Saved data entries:
_ _ _

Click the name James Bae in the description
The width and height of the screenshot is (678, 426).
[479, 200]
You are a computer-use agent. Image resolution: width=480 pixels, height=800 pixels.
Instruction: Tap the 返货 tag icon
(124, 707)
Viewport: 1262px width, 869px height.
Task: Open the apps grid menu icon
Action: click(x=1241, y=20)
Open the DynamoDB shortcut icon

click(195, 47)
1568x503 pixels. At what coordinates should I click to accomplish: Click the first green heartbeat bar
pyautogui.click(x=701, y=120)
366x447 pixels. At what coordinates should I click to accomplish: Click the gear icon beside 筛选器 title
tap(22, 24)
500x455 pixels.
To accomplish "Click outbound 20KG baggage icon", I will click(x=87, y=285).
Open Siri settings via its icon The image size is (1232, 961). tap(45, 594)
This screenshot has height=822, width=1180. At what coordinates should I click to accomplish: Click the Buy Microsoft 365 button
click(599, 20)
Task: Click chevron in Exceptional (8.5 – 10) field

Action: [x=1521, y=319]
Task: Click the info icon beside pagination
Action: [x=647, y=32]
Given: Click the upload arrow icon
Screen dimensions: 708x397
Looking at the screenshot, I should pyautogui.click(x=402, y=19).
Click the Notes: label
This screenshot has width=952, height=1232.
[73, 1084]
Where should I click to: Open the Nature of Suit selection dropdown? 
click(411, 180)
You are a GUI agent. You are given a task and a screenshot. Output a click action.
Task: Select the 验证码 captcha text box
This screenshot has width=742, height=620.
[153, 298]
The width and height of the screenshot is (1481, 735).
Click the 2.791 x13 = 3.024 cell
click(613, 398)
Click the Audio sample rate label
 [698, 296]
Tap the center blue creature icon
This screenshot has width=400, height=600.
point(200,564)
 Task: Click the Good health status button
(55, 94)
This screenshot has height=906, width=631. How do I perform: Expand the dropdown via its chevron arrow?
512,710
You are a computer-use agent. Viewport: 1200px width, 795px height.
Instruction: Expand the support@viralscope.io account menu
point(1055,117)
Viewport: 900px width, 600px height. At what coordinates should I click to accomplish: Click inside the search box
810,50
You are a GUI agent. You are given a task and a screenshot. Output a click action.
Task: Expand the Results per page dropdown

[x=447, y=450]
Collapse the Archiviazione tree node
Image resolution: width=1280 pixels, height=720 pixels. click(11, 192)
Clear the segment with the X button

_ _ _

Description of the task:
Write out every entry above, word for word.

Exercise response:
Click the name James Bae in the description
The width and height of the screenshot is (678, 426).
[479, 200]
You are a computer-use agent. Image resolution: width=480 pixels, height=800 pixels.
Instruction: Tap the 返货 tag icon
(124, 707)
Viewport: 1262px width, 869px height.
Task: Open the apps grid menu icon
Action: click(x=1241, y=20)
Open the DynamoDB shortcut icon

click(195, 47)
1568x503 pixels. At what coordinates should I click to accomplish: Click the first green heartbeat bar
pyautogui.click(x=701, y=120)
366x447 pixels. At what coordinates should I click to accomplish: Click the gear icon beside 筛选器 title
tap(22, 24)
500x455 pixels.
To accomplish "Click outbound 20KG baggage icon", I will click(x=87, y=285).
Open Siri settings via its icon The image size is (1232, 961). tap(45, 594)
This screenshot has height=822, width=1180. At what coordinates should I click to accomplish: Click the Buy Microsoft 365 button
click(599, 20)
Task: Click chevron in Exceptional (8.5 – 10) field

Action: [x=1521, y=319]
Task: Click the info icon beside pagination
Action: [x=647, y=32]
Given: Click the upload arrow icon
Screen dimensions: 708x397
Looking at the screenshot, I should pyautogui.click(x=402, y=19).
Click the Notes: label
This screenshot has width=952, height=1232.
[73, 1084]
Where should I click to: Open the Nature of Suit selection dropdown? 
click(411, 180)
You are a GUI agent. You are given a task and a screenshot. Output a click action.
Task: Select the 验证码 captcha text box
This screenshot has width=742, height=620.
[153, 298]
The width and height of the screenshot is (1481, 735).
Click the 2.791 x13 = 3.024 cell
click(613, 398)
Click the Audio sample rate label
 [698, 296]
Tap the center blue creature icon
This screenshot has width=400, height=600.
point(200,564)
 Task: Click the Good health status button
(55, 94)
This screenshot has height=906, width=631. How do I perform: Expand the dropdown via its chevron arrow?
512,710
You are a computer-use agent. Viewport: 1200px width, 795px height.
Instruction: Expand the support@viralscope.io account menu
point(1055,117)
Viewport: 900px width, 600px height. At what coordinates should I click to accomplish: Click inside the search box
810,50
You are a GUI agent. You are given a task and a screenshot. Output a click action.
Task: Expand the Results per page dropdown

[x=447, y=450]
Collapse the Archiviazione tree node
Image resolution: width=1280 pixels, height=720 pixels. click(11, 192)
Clear the segment with the X button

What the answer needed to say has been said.